Confira a crítica: 'A casa que Jack construiu' tem violência levada ao extremo
Levitando num purgatório (tomada como referência 'A divina comédia'), Jack tem como vocação o pendor demoníaco
Ver o ator Bruno Ganz em cena de um filme de Lars von Trier pende à materialização de um deus e o diabo do cinema. Explica-se: Ganz, no passado, viveu um anjo em Asas do desejo (1987) enquanto encampou o total maquiavélico, na pele de Adolf Hitler (no longa A queda!). Em A casa que Jack construiu, porém, ele não tem nada de vitalidade: está carrancudo e sonolento, na pele de Virgílio, confidente do verdadeiro mal encarnado na Terra — o serial-killer Jack (Matt Dillon).
Em meio a uma coleção de cadáveres, seguem-se os discursos sobre putrefação (pessoas são reduzidas à matéria e são esclarecidos detalhes da produção de vinhos como os sauternes, derivados de “podridão nobre”).

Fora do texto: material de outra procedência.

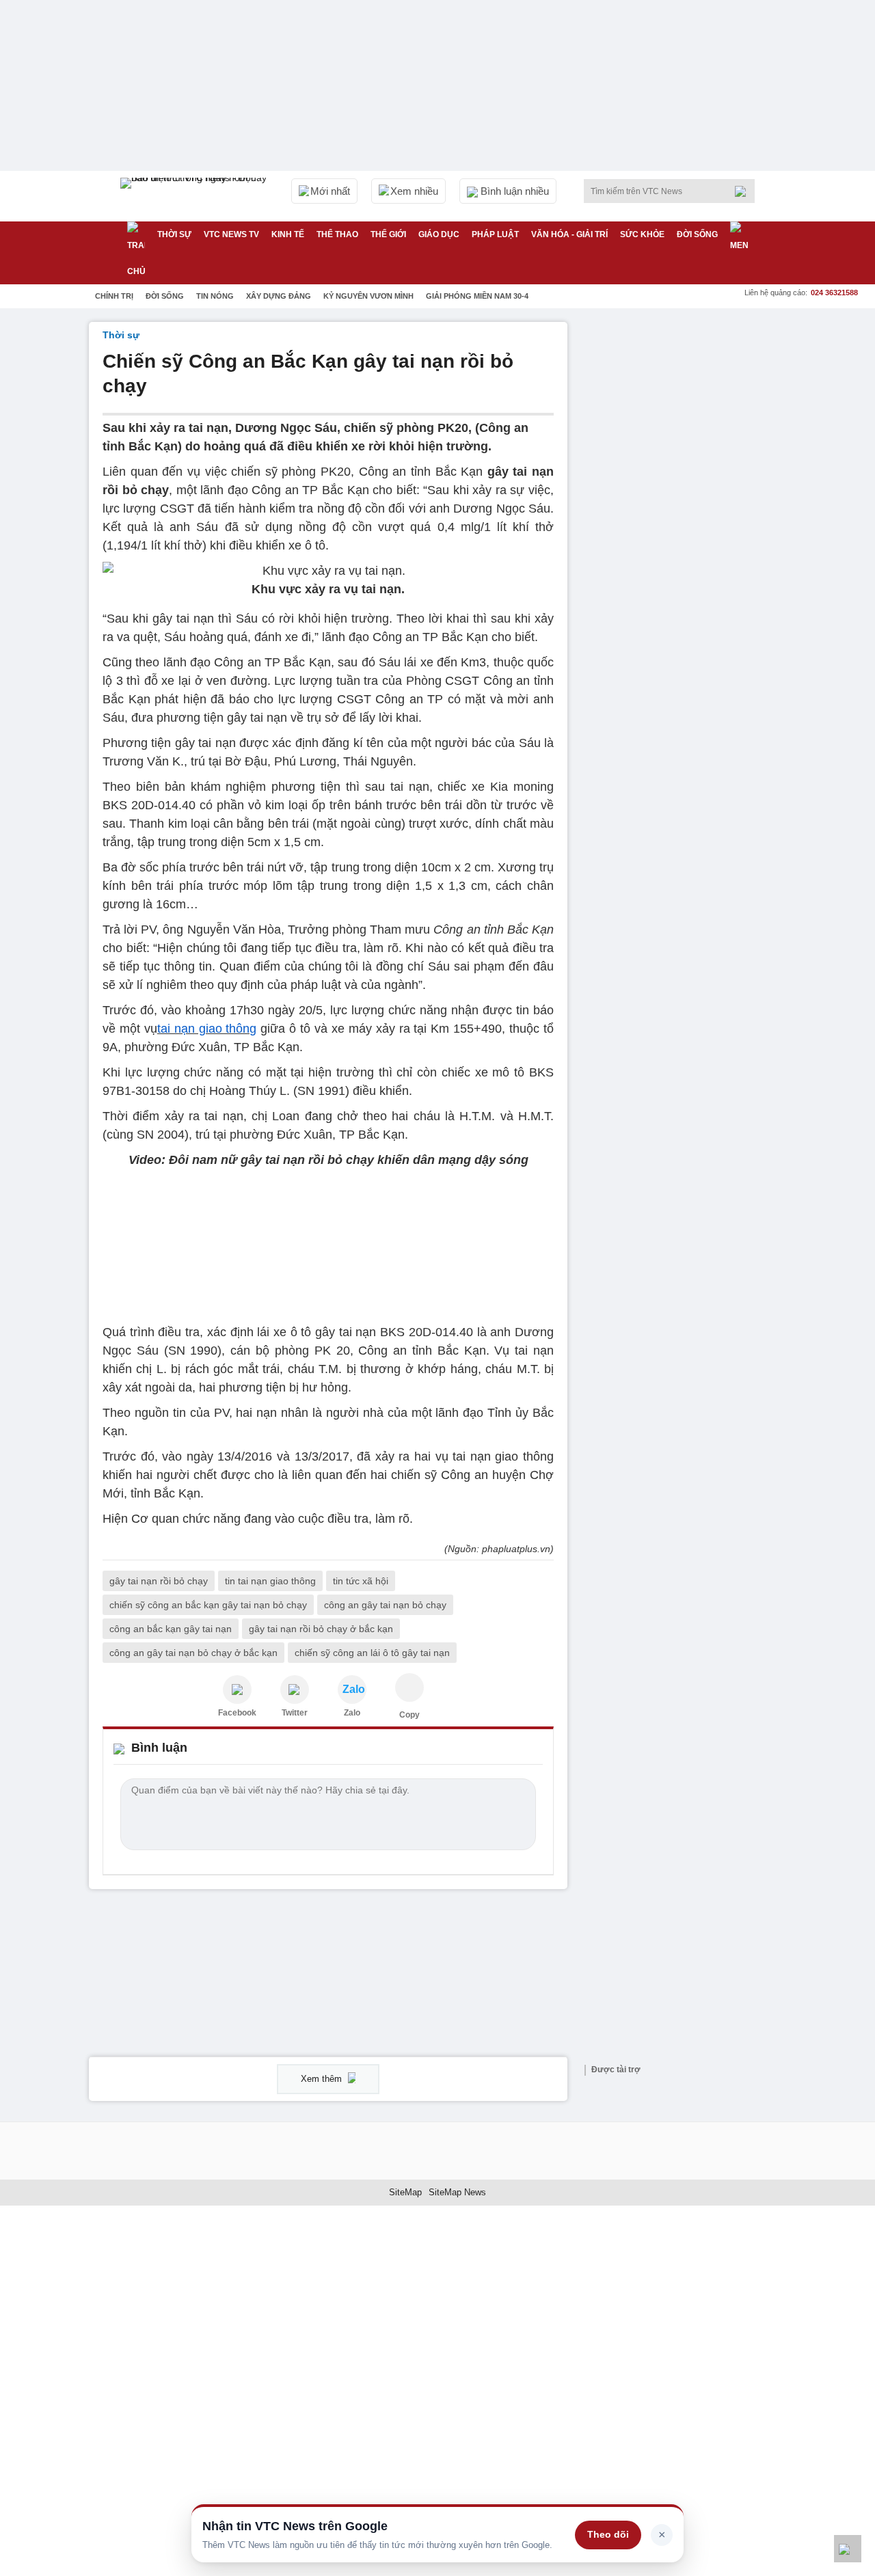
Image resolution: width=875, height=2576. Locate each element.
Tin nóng (215, 296)
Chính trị (114, 296)
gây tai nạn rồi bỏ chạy (158, 1580)
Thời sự (174, 234)
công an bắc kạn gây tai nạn (170, 1628)
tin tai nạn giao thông (270, 1580)
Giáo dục (438, 234)
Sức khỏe (642, 234)
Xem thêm (323, 2079)
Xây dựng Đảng (278, 296)
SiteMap (405, 2192)
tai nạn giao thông (207, 1028)
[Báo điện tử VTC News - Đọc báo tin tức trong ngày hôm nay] (195, 196)
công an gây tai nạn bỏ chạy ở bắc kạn (193, 1652)
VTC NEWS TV (231, 234)
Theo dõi (608, 2534)
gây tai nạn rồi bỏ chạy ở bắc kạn (321, 1628)
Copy (409, 1715)
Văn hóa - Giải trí (569, 234)
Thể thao (337, 234)
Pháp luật (495, 234)
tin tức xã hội (360, 1580)
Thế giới (388, 234)
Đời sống (697, 234)
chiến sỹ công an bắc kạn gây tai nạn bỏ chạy (208, 1604)
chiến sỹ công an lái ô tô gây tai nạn (372, 1652)
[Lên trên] (847, 2548)
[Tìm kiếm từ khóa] (744, 191)
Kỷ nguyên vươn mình (368, 296)
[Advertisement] (683, 527)
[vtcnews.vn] (237, 1689)
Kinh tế (287, 234)
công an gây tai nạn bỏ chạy (385, 1604)
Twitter (295, 1713)
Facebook (237, 1713)
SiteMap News (457, 2192)
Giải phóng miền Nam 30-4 (477, 296)
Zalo (352, 1713)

Com postura autorreferencial (há trechos de Anticristo e Melancolia, entre outros), von Trier descamba para um terreno infértil que, é bem verdade, se desprende das limitações de se encarar um filme de serial-killer, de frente —, mas, ao mesmo tempo, sabota o público, dada a absoluta falta de humanidade de Jack. Entre citações de filmes, indiretamente, von Trier apela para Taxi driver e Annabelle.